→ What the exercise asks
Please report how many lines in the records below contain the word "agent", giving only that number.

Saved data entries
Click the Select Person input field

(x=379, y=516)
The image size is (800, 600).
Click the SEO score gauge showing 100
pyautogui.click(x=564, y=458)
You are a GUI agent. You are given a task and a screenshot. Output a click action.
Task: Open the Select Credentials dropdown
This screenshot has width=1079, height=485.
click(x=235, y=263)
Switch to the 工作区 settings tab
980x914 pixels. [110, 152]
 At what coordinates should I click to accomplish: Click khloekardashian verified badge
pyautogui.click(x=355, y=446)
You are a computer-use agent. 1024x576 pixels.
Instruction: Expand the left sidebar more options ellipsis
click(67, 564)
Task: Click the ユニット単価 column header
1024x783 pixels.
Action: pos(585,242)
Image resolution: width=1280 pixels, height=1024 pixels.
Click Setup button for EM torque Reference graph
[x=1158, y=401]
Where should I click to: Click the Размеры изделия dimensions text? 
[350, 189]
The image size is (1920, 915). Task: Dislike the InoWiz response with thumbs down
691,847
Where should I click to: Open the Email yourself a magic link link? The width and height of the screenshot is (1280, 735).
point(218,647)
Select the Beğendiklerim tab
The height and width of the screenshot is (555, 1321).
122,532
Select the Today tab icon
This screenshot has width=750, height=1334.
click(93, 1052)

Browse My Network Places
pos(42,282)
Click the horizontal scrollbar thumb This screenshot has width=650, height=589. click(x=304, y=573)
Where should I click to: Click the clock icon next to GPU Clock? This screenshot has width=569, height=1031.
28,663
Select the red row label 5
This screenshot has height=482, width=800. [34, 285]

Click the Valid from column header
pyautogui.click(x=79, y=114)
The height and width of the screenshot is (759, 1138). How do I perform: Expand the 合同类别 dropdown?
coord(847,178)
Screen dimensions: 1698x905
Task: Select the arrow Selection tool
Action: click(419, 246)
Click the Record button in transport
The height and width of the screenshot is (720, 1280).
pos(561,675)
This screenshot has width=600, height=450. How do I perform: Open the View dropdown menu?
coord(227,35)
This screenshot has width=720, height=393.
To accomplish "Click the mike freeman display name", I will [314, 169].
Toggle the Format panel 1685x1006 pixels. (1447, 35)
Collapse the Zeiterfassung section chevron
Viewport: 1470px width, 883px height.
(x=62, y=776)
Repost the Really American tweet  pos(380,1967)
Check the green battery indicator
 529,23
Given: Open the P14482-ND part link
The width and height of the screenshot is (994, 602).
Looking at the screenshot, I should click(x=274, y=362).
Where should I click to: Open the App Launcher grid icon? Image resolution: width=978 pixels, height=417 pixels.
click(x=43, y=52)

→ Written reply
2